Scripts to support NYPL submission and reconciliation of metadata for the Google Books/HathiTrust project.
0.1.0
Always use virtual environment. After activating your virtual environment, invoke pip
to install the package:
$ pip install git+https://github.com/BookOps-CAT/google-books.git
To use this application, activate your virtual environment.
The package uses CLI commands to run a particular process. All scripts are launched by invoking google-books
command in your preferred command line tool.
All commands have the following pattern: google-books [OPTIONS] COMMAND [ARGS]
Use the help function to learn about all available options:
$ google-books --help
See a detailed walkthrough that includes instruction how to use the google-books tool in this Google doc.
To store all associated files for a particular shipment, create a folder in files/shipments/
using the following command:
$ google-books new-shipment [YYYYMMDD]
A Sierra export that includes Google patron account numbers and barcodes must be cleaned up before submitting it to Google. Use the following command where YYYYMMDD is the date of the shipment and folder:
$ google-books onsite-manifest [YYYYMMMDD]
This command produces NYPL_YYYYMMDD.txt
manifest file.
ReCAP staff uploads a manifest to Google Drive. Use it to select relevant barcodes and create based on them a list in Sierra that is required to prepare metadata MARCXML file. Use the following command to extract barcodes for the Create List:
$ google-books recap-manifest
The command creates google-recap-barcodes-YYYYMMDD.csv
in the shipment folder. This list is used in the Data Exchange module.
$ google-books hathi-report [FILE PATH]
Received Google's reconciliation report can be used to remove from MARCXML file, intended for HathiTrust, any records for materials that have not been scanned. Expect to receive a such reconciliation report via email about 2 months after shipment to Google. Only then remove records for any not digitized items and submit processed MARCXML file to Zephir.
$ google-books hathi-metadata-prep [MARCXML IN PATH] [GOOGLE FO REPORT PATH] [MARCXML OUT PATH]

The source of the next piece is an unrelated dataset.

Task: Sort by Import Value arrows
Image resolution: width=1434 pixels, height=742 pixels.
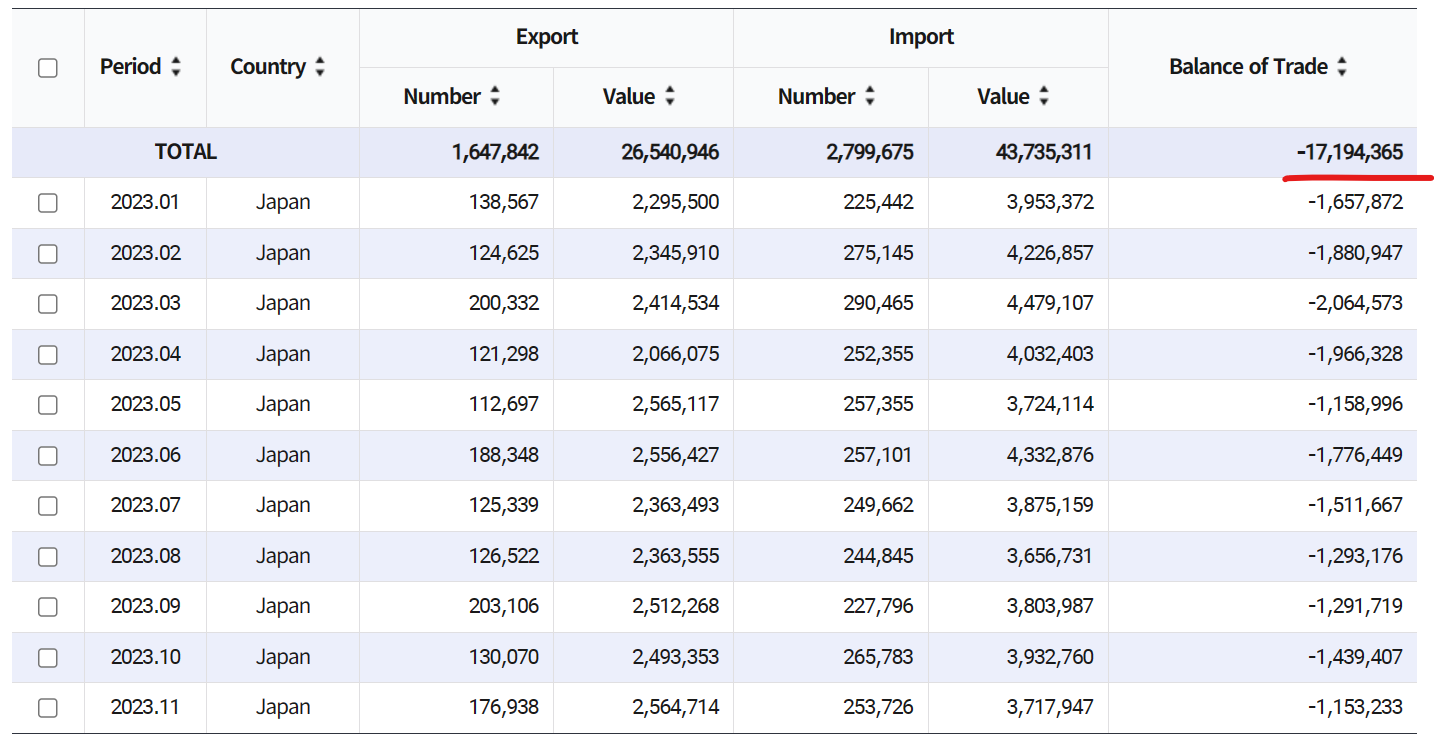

Use MARC21 exports from Sierra to fix records that do not have an OCLC # in the control number field (001 MARC tag). Records that have OCLC identifiers in the 035 field or 991$y will have the 001 replaced with OCLC # with properly encoded 003 tag. This process deletes present 991 fields from the records.
Manipulated this way file can then be reloaded into Sierra to overwrite original records.
$ google-books oclc [MARC21 FILE PATH]
https://catalog.hathitrust.org/Record/[cid] https://babel.hathitrust.org/cgi/pt?id=nyp.[barcode] http://hdl.handle.net/2027/nyp.[barcode]
example: https://catalog.hathitrust.org/Record/100405490 https://babel.hathitrust.org/cgi/pt?id=nyp.33433105117174
http://books.google.com/books?vid=NYPL:[Barcode]
- verify 856's HathiTrust links were added to correct bibs from Nov 23
- add notes about material's poor condition to items in Sierra based on GRIN's rejections (condition 25)
- add more tests & increase test coverage
- complete documentation